Scroll untuk membaca artikel
Hayuning Ratri Hapsari | Ruslan Abdul Munir
Ilustrasi rakyat ingin didengar (Pexels/RDNE Stock project)

Isu demokasi di Indonesia sedang ramai diperbincangkan. Di tengah euforia hari kemerdekaan beberapa hari lalu tenyata terselip raut wajah dan amarah hingga kekesalan yang saat ini tengah dirasakan banyak pihak khususnya seluruh rakyat Indonesia. 

Respons ini terjadi atas Dewan Perwakilan Rakyat (DPR) yang menganulir putusan Mahkamah Konstitusi (MK) Nomor 60/PUU-XXII/2024 yang menetapkan syarat baru dalam proses pengajuan calon kepala daerah. Lantas hal tersebut berhasil menuai kontroversi di masyarakat yang menganggap bahwa DPR telah bertindak secara semena-mena.

Di sisi lain MK merupakan lembaga tertinggi negara dan DPR dengan mudahnya membangkangi keputusan MK yang artinya DPR bukan lagi menjadi wakil rakyat yang mendukung dan menyampaikan suara, serta aspirasi ribuan bahkan ratusan juta suara rakyat, tetapi lebih mementingkan kepentingan pribadi dan egonya sendiri.

Lantas bagaimana dengan rakyat? Apakah peran kita sebagai rakyat hanyalah sebagai figuran saja di negeri ini? Sungguh miris memang. Terkadang hal yang terkesan tidak adil di negeri ini kerap sekali terjadi seolah sudah biasa dan dinormalisasi hanya karna segelintir oknum yang memegang kekuasaan tinggi di negeri ini.

Batas antara benar dan salah, adil ataupun tidak seakan telah musnah hanya karena perbedaan status sosial dan kekuasaan. Padahal demokrasi sebenarnya berada ditangan rakyat Indonesia sendiri yang bersifat tunggal dan tidak dapat terbagi.

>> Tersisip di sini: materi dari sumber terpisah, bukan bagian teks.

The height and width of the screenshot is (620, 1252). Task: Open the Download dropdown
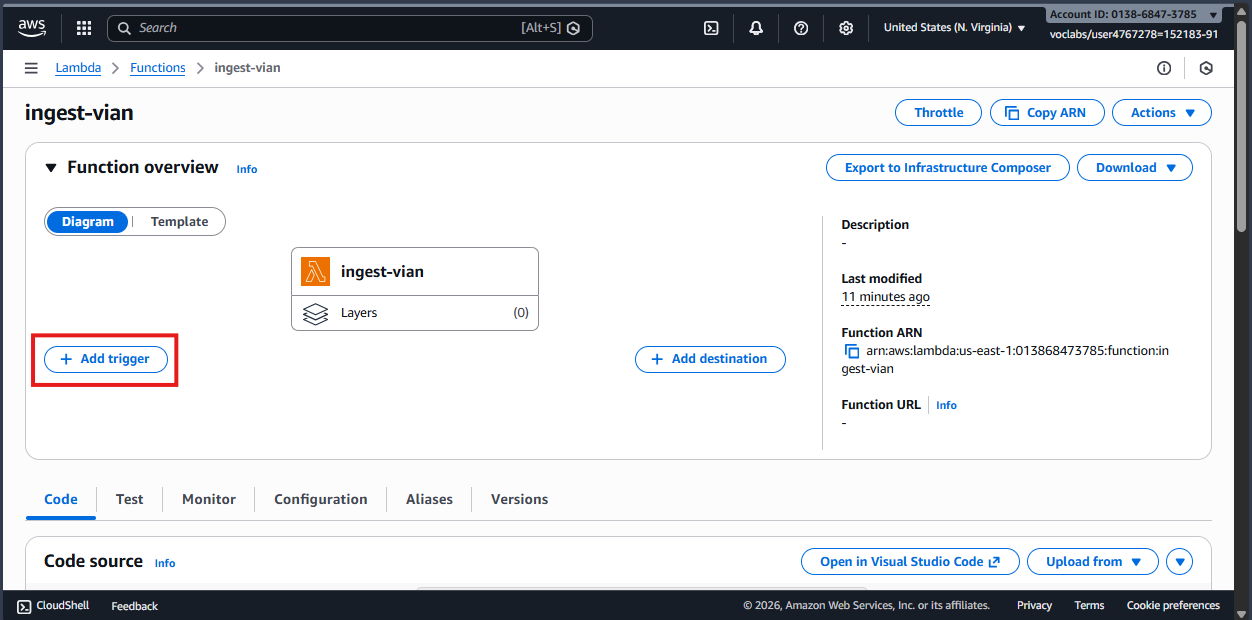coord(1134,168)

Namun, inilah negeri kita sangat terlihat jelas perbedaan hukum yang memperlakukan seseorang yang memiliki kekuasaan dan yang tidak.

Jika kita putar ke belakang, begitu besarnya perjuangan para pendiri bangsa ini dalam mempertaruhkan jiwa dan raganya demi kesejahteraan dan kedaulatan rakyat. Namun, dengan teganya oleh para petinggi bangsa sekarang ini yang hanya mementingkan ego sendiri, perjuangan tersebut malah disalahgunakan.

Alih-alih ingin memerdekakan rakyat, malah saat ini rayat Indonesia sendiri yang terjajah dan tidak mendapatkan perlakuan yang adil dalam membela dan mempertahankan kedaulatannya.

Demokrasi negara saat ini tegang berada di ujung tombak. Tidak banyak dari mereka (para petinggi bangsa) yang telah melanggar aturannya sendiri, sungguh sangat miris memang.

Negara ini seakan seperti boneka yang dapat dipermainkan dengan seenaknya oleh para petinggi negara yang tidak sama sekali memikirkan dan mendengarkan aspirasi rakyatnya sendiri.

Sebagai seorang pemimpin negara yang memiliki kekuasaan tinggi seharusnya memiliki jiwa besar dan bernasionalisme tinggi di segenap sisi kehidupan berbangsa dan bernegara.

Ke depan, Indonesia butuh para petinggi negara yang jujur dan dapat bertindak adil, serta bisa mengatakan tidak pada semua godaan yang datang pada mereka sebagai konsekuensi atas jabatan yang telah dipegangnya.

Jangan hanya karena janji-janji surga bahwa suatu saat mereka akan hidup sejahtera sehingga rakyat malah diabaikan hingga suaranya terkubur. 

Tulisan ini adalah sebagai salah satu bentuk keresahan hati sebagai respons dari kondisi saat ini yang terjadi di Indonesia yang tidak tahu akan ditujukan kepada siapa. Keran kita adalah sebatas rakyat yang suaranya tidak akan mungkin didengar, dan aspirasi itu hanyalah sebatas mimpi yang akan terus terkubur. Mau sampai kapan negeri kita seperti ini?